Il digitale accompagna costantemente le nostre vite, arricchendole e offrendoci risorse e strumenti nuovi per rispondere alle sfide di innovazione, e chiedendo allo stesso tempo competenze e trasversalità in nuovi e più settori. Come nel caso della salute, dove il digitale può fare – e già fa – la differenza, non solo con la telemedicina e gli ausili che questa rende possibili, ma anche con la capacità di uno spazio europeo dei dati sanitari (EHDS) di migliorare l’accesso delle persone ai propri dati sanitari elettronici, mantenendone il controllo, e fare da supporto alla ricerca in campo medico e scientifico. O ancora. L’attrattività che il clean-tech può generare nel continente europeo, rafforzando la produzione delle tecnologie necessarie per la decarbonizzazione nel quadro degli obiettivi UE in materia di clima ed energia, ma anche la potenza di calcolo dei supercomputer europei (l’Italia con il suo “Leonardo” a Bologna) e l’espansione nel campo dello spazio e dei gemelli digitali, rispettivamente con i programmi Copernicus e DestinE. 

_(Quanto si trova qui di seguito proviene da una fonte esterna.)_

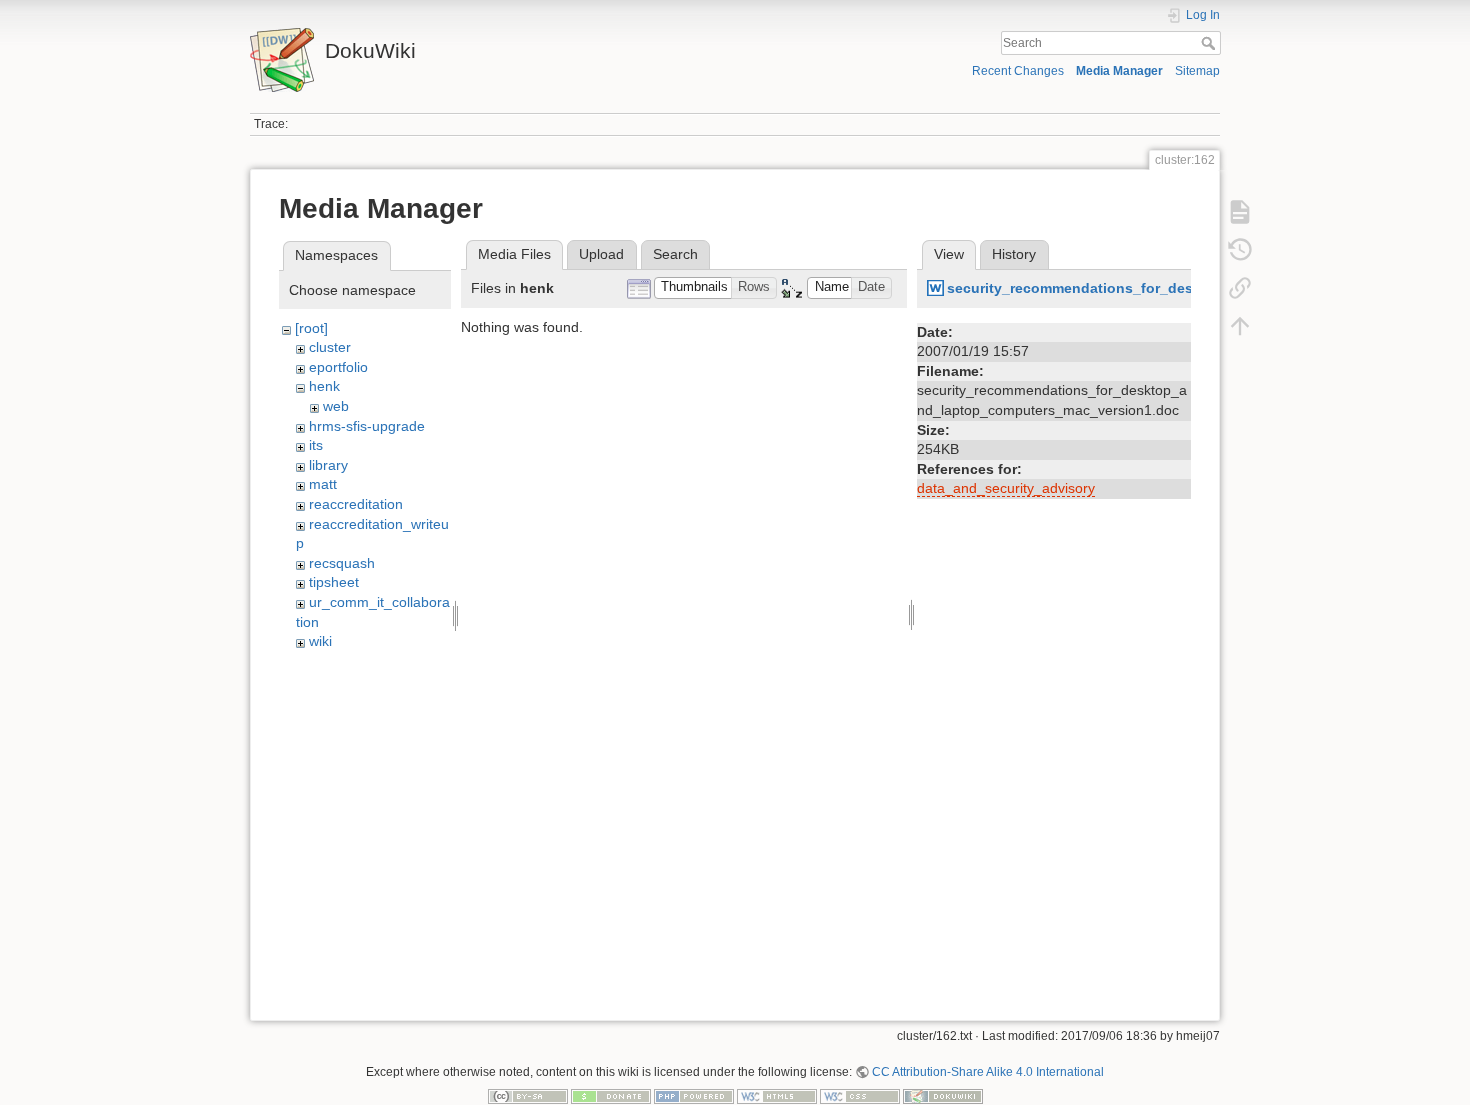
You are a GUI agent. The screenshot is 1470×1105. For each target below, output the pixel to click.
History (1014, 254)
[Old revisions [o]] (1240, 250)
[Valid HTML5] (777, 1096)
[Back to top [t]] (1240, 326)
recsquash (342, 563)
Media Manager (1119, 71)
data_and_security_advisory (1006, 488)
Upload (601, 254)
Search (1210, 43)
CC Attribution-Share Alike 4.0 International (988, 1072)
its (316, 445)
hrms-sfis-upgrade (367, 426)
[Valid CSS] (860, 1096)
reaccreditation (356, 504)
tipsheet (334, 582)
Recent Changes (1018, 71)
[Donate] (611, 1096)
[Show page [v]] (1240, 212)
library (328, 465)
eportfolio (338, 367)
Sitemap (1197, 71)
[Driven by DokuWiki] (943, 1096)
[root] (311, 328)
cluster (330, 347)
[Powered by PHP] (694, 1096)
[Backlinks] (1240, 288)
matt (323, 484)
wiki (320, 641)
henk (324, 386)
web (336, 406)
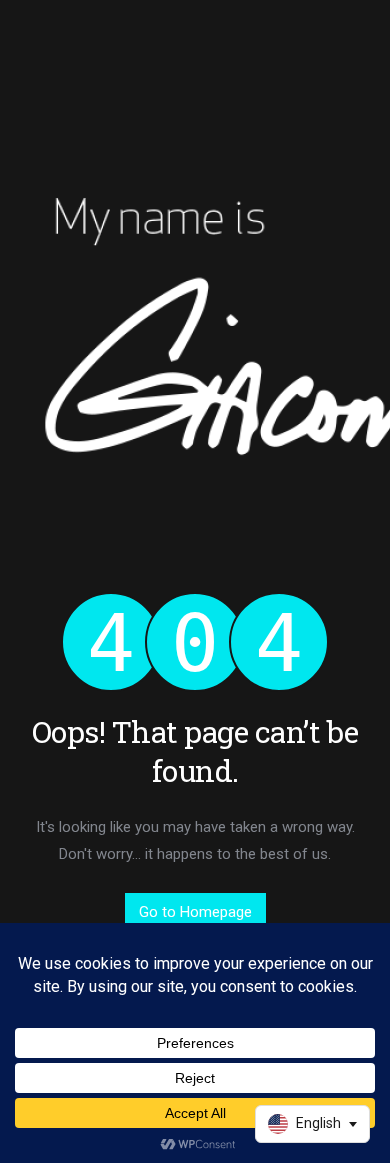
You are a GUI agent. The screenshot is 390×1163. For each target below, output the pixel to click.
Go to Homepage (195, 912)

Sono queste alcune delle potenzialità che l’Unione europea ha messo nero su bianco, quale comun denominatore per crescere e dare slancio al futuro che i cittadini europei chiedono al Parlamento europeo, per un’Europa che sia all’altezza delle aspettative collettive. 

In questi anni, l’Unione europea ha lavorato nel quadro degli obiettivi che si è posta con i pilastri per un’Europa verde e digitale, concretizzando le sfide che si sono presentate in strumenti idonei a rispondere alle esigenze dei nuovi contesti geopolitici e geostrategici. 

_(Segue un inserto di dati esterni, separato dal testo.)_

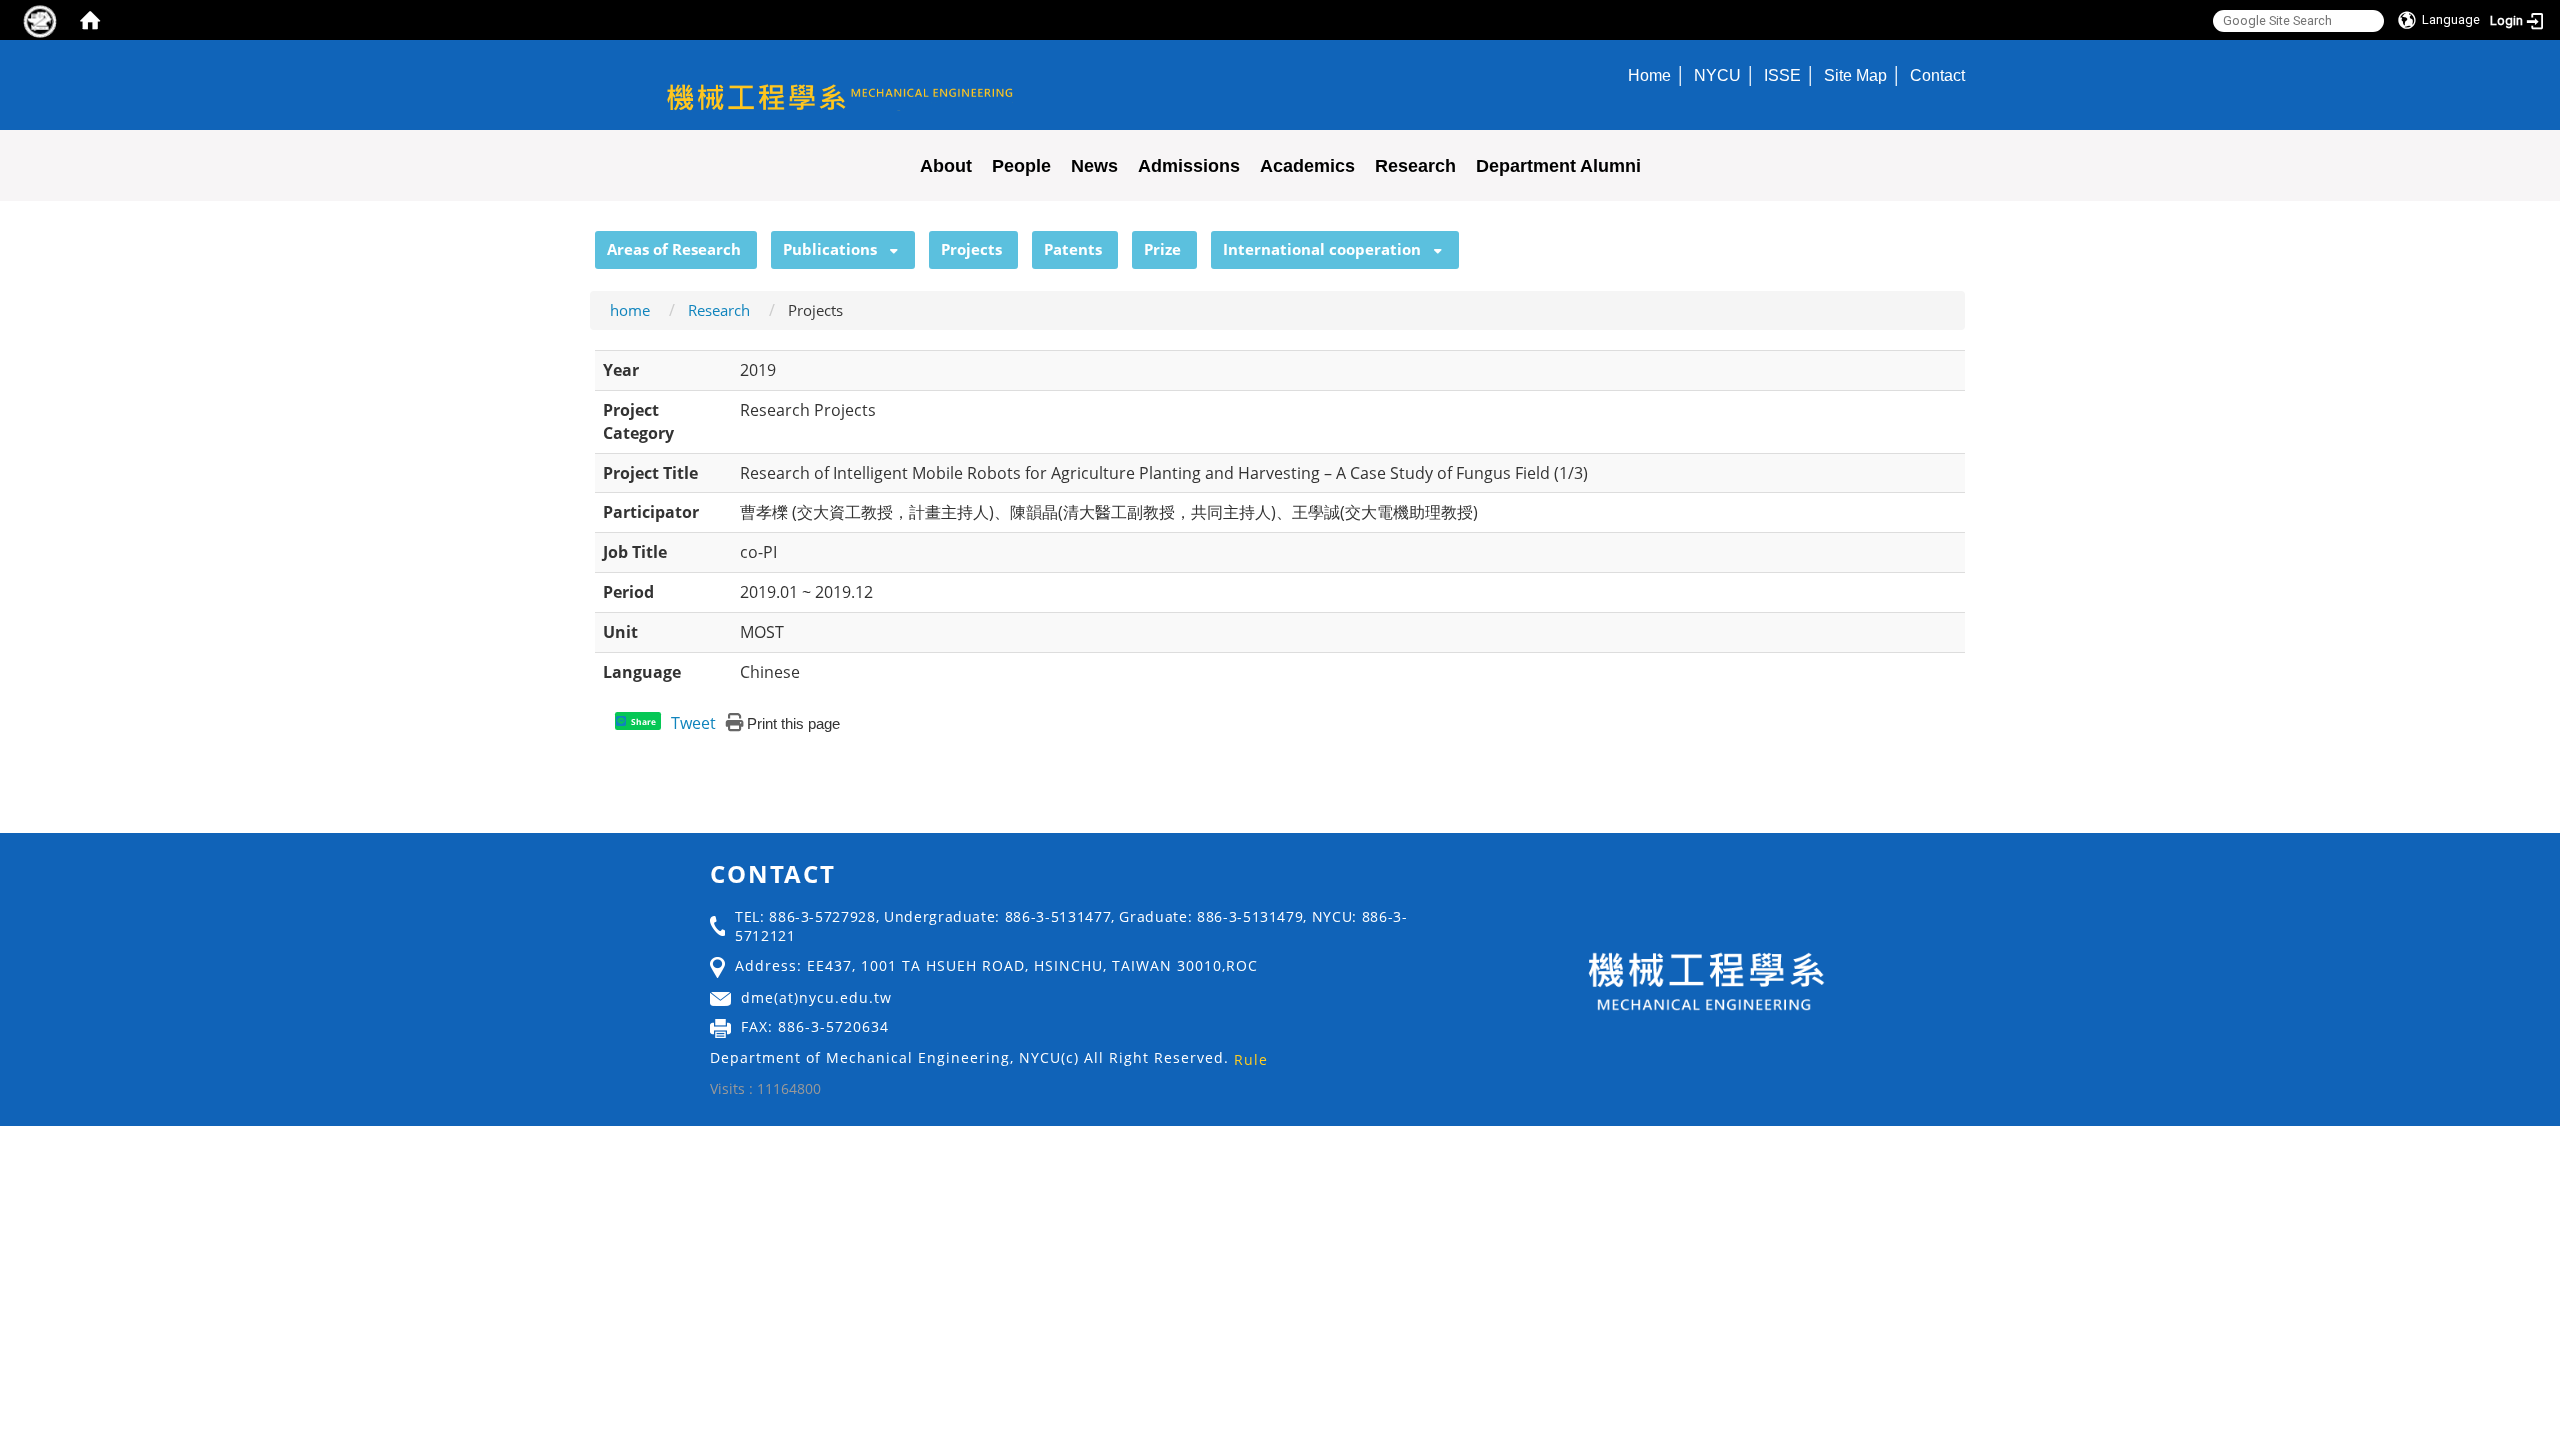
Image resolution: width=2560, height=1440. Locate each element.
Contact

Come ha fatto con il Digital Services Act e il Digital Markets Act, rispettivamente la legge sui servizi digitali per rendere l’ambiente online più sicuro, più equo e trasparente e la legge per mercati digitali più competitivi. E con il Cyber Resilience Act, la legge sulla resilienza informatica, un provvedimento che garantisce maggiore sicurezza per cittadini e aziende che acquistano o usano prodotti o software con componenti digitali, come lo sono baby monitor e frigoriferi intelligenti, smartwatch e assistenti vocali, e che potrebbero essere colpiti da cyberattacchi. E infine con l’ultimo arrivato in casa europea, l’Ai Act, il primo regolamento al mondo sull’intelligenza artificiale per proteggere i cittadini e i diritti fondamentali, sostenendo allo stesso tempo l’innovazione. E che fa dell’Unione europea un punto di riferimento in questo settore.

Insomma, lo slogan più straparlato di sempre non è poi così male, se a chiedere all’Europa – e l’Europa – sono i cittadini.  L’Unione europea ha tutte le carte in regola per rispondere. Con l’impegno di attrattività, reindustrializzazione e competitività. E con la visione della persona al centro, nelle dimensioni a domanda di innovazione: del digitale e del green, ma anche del sociale. Ecco che questa può essere la formula dell’innovazione in chiave europea. E allora, ben vengano domande e richieste. E nuove risposte. Dopotutto, l’ha fatto l’Europa.